What is expected:
Of the entries below, return only those lines from the line with "無料査定を依頼する (53, 219)" to the line with "Ecommerce by Shopify (178, 2508)", exactly, both included.
○ ○ ○ ○ ○ ○ ○
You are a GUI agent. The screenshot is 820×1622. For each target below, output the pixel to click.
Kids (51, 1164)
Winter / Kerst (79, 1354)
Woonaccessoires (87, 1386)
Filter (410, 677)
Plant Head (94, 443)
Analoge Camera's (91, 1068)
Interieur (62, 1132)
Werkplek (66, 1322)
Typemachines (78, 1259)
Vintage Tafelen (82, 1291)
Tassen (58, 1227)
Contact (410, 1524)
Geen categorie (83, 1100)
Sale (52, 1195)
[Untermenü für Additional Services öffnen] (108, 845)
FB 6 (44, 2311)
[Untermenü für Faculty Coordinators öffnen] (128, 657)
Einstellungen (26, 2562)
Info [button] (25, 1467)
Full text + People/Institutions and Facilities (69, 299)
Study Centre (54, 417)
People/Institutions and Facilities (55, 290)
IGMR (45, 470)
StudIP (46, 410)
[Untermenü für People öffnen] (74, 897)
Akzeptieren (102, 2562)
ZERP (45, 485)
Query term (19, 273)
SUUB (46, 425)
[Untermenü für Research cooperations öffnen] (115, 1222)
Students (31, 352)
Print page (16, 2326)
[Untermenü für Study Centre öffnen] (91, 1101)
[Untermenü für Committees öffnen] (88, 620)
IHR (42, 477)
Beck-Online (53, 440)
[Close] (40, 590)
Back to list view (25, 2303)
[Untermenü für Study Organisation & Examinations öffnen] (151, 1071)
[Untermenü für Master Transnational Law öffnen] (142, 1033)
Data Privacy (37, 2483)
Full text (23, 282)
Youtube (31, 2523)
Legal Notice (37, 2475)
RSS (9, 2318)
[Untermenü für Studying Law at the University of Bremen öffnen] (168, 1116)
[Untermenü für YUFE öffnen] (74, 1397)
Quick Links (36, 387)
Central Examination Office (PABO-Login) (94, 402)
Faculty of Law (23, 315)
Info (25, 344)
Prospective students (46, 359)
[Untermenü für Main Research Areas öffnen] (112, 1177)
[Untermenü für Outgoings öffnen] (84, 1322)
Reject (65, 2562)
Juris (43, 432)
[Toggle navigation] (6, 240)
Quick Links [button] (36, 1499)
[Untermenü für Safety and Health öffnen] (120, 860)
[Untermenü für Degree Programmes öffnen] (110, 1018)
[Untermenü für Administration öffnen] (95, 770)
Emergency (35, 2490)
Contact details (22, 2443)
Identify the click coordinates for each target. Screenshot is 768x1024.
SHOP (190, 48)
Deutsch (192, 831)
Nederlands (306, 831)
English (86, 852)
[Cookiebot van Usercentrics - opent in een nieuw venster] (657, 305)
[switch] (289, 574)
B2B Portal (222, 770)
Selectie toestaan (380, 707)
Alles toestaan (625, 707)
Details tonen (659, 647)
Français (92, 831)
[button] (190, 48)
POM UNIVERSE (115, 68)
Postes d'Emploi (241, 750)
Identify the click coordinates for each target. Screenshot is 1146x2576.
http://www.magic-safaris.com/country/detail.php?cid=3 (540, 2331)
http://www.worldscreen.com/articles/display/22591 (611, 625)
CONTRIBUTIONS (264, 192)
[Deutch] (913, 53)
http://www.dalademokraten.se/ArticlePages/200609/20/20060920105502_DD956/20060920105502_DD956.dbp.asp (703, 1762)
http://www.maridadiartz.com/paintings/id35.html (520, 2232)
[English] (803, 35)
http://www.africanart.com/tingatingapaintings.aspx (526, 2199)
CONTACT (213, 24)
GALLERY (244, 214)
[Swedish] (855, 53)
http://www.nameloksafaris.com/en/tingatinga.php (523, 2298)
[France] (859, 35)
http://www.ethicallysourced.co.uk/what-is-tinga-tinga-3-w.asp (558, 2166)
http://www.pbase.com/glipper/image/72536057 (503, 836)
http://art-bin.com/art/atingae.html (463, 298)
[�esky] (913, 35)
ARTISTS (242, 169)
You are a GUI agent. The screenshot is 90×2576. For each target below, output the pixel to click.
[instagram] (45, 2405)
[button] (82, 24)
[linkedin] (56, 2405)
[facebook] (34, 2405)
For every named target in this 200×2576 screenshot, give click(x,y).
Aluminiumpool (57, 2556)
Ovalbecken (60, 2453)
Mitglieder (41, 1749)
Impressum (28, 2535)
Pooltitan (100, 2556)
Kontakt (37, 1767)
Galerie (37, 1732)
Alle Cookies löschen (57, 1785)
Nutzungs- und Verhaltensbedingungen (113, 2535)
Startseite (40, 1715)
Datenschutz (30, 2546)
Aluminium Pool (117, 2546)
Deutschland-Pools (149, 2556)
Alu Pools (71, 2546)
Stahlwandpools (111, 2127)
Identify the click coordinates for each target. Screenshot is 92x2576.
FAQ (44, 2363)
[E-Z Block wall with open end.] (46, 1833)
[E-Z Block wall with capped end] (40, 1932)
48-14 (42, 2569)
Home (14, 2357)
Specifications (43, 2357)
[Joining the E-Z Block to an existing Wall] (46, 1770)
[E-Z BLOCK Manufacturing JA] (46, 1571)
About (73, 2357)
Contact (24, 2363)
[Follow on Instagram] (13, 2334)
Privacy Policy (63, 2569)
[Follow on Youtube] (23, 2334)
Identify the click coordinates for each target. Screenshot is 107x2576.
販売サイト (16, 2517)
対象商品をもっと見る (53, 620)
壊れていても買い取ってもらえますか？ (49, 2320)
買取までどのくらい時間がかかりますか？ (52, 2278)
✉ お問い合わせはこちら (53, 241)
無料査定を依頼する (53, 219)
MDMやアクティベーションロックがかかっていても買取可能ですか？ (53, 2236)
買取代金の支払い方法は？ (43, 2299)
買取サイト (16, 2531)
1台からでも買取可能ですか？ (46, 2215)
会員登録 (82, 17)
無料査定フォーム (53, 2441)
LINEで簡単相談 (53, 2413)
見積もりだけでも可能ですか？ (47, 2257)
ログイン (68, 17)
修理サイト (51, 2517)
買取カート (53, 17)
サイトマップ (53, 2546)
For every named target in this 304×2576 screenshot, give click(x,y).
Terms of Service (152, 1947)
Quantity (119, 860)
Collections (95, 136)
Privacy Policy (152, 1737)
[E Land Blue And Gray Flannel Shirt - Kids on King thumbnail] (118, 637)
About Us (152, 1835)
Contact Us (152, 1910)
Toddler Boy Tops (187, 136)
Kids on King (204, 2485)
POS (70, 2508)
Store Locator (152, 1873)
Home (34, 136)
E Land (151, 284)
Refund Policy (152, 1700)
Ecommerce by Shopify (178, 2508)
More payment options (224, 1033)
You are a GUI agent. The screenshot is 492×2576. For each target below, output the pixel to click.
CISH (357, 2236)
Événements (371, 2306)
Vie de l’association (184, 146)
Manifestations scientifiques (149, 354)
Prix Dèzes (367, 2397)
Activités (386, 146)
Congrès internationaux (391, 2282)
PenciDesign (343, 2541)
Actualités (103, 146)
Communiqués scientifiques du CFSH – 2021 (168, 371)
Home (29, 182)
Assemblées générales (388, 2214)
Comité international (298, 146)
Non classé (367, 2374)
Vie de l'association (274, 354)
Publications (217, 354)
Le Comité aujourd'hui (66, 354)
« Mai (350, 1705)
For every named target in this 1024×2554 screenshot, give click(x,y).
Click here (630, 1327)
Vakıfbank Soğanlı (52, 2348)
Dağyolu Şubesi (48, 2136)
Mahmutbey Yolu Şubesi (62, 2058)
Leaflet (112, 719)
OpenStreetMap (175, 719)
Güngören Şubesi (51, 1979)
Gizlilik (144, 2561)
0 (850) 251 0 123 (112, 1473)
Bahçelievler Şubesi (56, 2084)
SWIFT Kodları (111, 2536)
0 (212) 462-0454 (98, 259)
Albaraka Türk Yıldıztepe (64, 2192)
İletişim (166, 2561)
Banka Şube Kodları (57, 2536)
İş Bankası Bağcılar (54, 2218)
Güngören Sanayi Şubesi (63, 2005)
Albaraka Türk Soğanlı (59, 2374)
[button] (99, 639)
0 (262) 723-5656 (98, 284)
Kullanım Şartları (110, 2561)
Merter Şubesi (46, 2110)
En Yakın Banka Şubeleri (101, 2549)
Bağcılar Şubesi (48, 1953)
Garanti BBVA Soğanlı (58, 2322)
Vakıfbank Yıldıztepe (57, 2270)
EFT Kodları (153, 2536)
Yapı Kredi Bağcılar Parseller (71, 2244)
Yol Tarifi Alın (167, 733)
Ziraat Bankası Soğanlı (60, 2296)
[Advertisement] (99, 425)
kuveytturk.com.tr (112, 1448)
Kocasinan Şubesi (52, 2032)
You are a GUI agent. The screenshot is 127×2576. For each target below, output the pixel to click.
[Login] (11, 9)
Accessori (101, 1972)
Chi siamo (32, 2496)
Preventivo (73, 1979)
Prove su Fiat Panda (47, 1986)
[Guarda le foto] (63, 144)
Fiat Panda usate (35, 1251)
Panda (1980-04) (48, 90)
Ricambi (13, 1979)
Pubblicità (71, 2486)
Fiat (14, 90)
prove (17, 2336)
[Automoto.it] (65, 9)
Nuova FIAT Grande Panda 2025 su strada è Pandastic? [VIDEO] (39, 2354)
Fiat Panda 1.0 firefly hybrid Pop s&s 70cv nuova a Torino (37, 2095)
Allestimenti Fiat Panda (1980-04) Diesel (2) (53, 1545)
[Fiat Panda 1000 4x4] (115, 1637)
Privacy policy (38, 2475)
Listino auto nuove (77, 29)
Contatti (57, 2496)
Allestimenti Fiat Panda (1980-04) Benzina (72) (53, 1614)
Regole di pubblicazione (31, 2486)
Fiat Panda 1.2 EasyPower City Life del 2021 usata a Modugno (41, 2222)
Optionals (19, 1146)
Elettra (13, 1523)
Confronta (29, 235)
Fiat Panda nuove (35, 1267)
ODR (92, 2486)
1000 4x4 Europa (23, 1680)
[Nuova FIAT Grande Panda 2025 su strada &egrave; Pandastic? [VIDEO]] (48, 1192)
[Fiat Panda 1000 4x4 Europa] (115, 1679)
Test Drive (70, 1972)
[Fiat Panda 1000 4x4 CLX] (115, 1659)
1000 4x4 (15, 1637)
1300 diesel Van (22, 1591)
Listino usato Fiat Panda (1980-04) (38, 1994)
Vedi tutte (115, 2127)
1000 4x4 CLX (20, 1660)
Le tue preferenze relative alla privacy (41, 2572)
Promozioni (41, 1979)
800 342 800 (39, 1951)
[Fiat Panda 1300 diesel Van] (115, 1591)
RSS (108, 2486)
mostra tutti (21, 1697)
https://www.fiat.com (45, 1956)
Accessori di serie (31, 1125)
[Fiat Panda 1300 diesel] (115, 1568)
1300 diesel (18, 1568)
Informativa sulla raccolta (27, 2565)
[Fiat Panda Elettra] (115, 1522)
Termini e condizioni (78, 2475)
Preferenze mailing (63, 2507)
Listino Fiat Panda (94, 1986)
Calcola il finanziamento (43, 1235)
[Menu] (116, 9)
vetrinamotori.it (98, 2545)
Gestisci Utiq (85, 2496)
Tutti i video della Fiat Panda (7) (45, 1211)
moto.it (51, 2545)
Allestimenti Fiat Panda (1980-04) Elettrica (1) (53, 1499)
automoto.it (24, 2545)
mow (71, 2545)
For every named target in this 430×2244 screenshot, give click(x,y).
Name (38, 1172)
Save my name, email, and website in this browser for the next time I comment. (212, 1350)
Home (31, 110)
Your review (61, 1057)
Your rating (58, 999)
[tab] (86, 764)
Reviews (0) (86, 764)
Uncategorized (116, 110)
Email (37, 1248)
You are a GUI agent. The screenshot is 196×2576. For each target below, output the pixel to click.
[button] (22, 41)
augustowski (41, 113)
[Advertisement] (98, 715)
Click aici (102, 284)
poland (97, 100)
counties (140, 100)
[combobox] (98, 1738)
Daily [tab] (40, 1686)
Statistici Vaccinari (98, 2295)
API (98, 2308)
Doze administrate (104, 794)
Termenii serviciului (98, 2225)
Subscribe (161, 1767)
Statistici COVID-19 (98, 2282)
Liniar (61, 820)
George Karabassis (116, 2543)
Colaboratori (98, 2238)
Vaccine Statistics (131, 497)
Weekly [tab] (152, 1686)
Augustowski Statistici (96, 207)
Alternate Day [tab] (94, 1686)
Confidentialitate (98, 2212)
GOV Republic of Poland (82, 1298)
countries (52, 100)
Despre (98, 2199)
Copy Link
○ ○ ○ ○ ○ ○ ○
Task response:
無料査定を依頼する (53, 219)
MDMやアクティベーションロックがかかっていても買取可能ですか？ (53, 2236)
買取代金の支払い方法は？ (43, 2299)
買取サイト (16, 2531)
1台からでも買取可能ですか？ (46, 2215)
会員登録 (82, 17)
無料査定フォーム (53, 2441)
LINEで簡単相談 (53, 2413)
見積もりだけでも可能ですか？ (47, 2257)
ログイン (68, 17)
修理サイト (51, 2517)
買取カート (53, 17)
サイトマップ (53, 2546)
For every named target in this 304×2576 screenshot, give click(x,y).
Terms of Service (152, 1947)
Quantity (119, 860)
Collections (95, 136)
Privacy Policy (152, 1737)
[E Land Blue And Gray Flannel Shirt - Kids on King thumbnail] (118, 637)
About Us (152, 1835)
Contact Us (152, 1910)
Toddler Boy Tops (187, 136)
Kids on King (204, 2485)
POS (70, 2508)
Store Locator (152, 1873)
Home (34, 136)
E Land (151, 284)
Refund Policy (152, 1700)
Ecommerce by Shopify (178, 2508)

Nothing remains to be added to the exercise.